From the foregoing and with reference to the various figures, those skilled in the art will appreciate that certain modifications can also be made to the device 400 without departing from the spirit and scope of this specification. While several embodiments of the device 400 have been shown and described within this specification, it is not intended that this specification be limited thereto, as it is intended that the specification be as broad in scope as the art will allow and that the specification be read likewise. Therefore this specification should not be construed as limiting, but merely as exemplification of particular embodiments. Those skilled in the art will readily envisage other modifications with the spirit and scope of this specification.

Claims

1. A device for collecting vibration data, the device comprising: a housing that has an inner surface defining a void;a coupling arrangement for coupling the housing to a baseplate;a vibration sensor that is coupled to the coupling arrangement and is located in the void; andan electronic circuit that is located in the void and which is electrically coupled to the vibration sensor and which is arranged to receive a signal from the sensor and process the signal to create vibration data.

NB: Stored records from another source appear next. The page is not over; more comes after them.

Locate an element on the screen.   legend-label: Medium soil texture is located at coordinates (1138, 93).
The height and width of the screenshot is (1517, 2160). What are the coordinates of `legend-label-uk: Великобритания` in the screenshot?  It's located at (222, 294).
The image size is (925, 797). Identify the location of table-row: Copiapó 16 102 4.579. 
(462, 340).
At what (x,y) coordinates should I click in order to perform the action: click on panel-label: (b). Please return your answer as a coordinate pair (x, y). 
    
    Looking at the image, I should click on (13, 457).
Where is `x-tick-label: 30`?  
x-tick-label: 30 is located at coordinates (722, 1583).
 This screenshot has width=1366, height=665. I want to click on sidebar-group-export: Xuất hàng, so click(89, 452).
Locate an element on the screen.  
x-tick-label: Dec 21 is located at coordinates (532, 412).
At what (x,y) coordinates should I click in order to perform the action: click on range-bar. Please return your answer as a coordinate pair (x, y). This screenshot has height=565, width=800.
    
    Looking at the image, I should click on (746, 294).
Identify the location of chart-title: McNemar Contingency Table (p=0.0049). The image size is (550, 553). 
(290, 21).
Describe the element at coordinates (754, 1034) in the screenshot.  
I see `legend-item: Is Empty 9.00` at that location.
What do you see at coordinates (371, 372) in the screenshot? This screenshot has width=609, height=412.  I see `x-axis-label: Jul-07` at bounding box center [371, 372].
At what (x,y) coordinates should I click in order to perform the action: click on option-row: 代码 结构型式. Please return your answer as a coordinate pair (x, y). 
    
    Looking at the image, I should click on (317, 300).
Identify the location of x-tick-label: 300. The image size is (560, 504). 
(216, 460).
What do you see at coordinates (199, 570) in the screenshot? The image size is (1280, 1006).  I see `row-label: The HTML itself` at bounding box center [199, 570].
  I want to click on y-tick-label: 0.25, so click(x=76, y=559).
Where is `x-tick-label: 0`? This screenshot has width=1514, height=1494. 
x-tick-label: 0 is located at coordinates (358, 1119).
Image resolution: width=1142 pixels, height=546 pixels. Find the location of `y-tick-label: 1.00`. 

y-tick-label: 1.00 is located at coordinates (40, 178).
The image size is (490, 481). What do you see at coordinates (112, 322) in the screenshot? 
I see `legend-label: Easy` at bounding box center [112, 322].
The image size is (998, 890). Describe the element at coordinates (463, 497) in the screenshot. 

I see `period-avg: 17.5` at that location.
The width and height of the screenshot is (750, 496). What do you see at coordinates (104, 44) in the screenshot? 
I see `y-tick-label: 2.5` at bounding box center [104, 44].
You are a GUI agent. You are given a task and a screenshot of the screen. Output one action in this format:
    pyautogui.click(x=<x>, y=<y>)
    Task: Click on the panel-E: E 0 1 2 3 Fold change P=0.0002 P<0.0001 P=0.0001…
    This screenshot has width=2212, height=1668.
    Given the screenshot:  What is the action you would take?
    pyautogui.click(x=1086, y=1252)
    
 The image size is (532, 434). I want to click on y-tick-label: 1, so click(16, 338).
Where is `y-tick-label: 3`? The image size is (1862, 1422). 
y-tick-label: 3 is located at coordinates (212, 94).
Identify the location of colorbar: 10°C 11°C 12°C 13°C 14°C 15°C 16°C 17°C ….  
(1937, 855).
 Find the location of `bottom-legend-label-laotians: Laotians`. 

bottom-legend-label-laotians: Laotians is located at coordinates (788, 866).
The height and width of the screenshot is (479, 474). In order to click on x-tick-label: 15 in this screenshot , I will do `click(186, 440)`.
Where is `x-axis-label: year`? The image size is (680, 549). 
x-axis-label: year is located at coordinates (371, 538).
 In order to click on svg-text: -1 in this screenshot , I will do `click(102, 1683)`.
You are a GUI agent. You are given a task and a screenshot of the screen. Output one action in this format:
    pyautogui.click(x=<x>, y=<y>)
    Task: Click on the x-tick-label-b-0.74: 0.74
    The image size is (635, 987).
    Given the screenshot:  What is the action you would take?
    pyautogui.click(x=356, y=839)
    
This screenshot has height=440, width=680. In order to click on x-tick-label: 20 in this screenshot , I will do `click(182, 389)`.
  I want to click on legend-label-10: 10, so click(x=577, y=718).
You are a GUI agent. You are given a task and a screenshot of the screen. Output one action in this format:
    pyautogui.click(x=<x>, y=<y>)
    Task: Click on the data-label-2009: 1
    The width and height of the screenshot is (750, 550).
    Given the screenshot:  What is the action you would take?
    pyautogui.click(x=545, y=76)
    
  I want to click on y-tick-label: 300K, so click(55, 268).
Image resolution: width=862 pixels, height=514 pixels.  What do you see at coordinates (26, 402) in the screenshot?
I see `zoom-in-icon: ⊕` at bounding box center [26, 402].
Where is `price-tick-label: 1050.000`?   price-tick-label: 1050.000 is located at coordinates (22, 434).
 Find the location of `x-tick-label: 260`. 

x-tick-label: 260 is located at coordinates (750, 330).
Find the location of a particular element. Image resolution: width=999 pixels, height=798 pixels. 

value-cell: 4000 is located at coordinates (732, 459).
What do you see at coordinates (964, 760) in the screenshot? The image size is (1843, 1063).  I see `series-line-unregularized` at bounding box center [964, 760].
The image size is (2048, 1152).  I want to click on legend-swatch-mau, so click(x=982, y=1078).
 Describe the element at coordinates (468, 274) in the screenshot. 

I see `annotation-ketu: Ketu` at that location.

2. The device as claimed in claim 1 further comprising a battery located in the void and a battery charging arrangement located in the void and which is electrically coupled to the battery.

3. The device as claimed in claim 2, wherein the battery charging arrangement comprises an inductive coupling to allow the battery to be recharged by an inductive battery charger.

4. The device as claimed in claim 1, wherein the electronic circuit comprises a radio frequency transmitter and wherein the electronic circuit is arranged to encode a radio frequency signal generated by the radio frequency transmitter with the vibration data.

5. The device as claimed in claim 1, wherein the electronic circuit is arranged to associate the vibration data with time related data.

6. The device as claimed in claim 1, further comprising a cover that is arranged to be removably fitted to the housing and when fitted to the housing is such that it seals the void.

7. The device as claimed in claim 6, wherein the cover has a section that acts as the coupling arrangement, the section being such that it extends outwardly from a main surface of the cover, the section has an inner surface that defines a further void, the inner surface having a threaded section for receiving a correspondingly threaded member fixed to the baseplate.

8. The device as claimed in claim 7, wherein the section is located in a central region of the cover.

9. The device as claimed in claim 1, wherein the electronic circuit comprises a radio receiver for receiving a radio signal encoded with program data, the electronic circuit being arranged to process the program data and to operate according to the program data.

10. The device as claimed in claim 1, wherein the device further comprises and on/off switch mounted to the housing and electrically coupled to the electronic circuit, the on/off switch being operable by a user from outside the housing.

11. The device as claimed in claim 6, wherein the cover has a plurality of protrusions each of which has a surface defining an aperture, wherein the apertures are arrange to receive a fixing device for securing the device to the baseplate.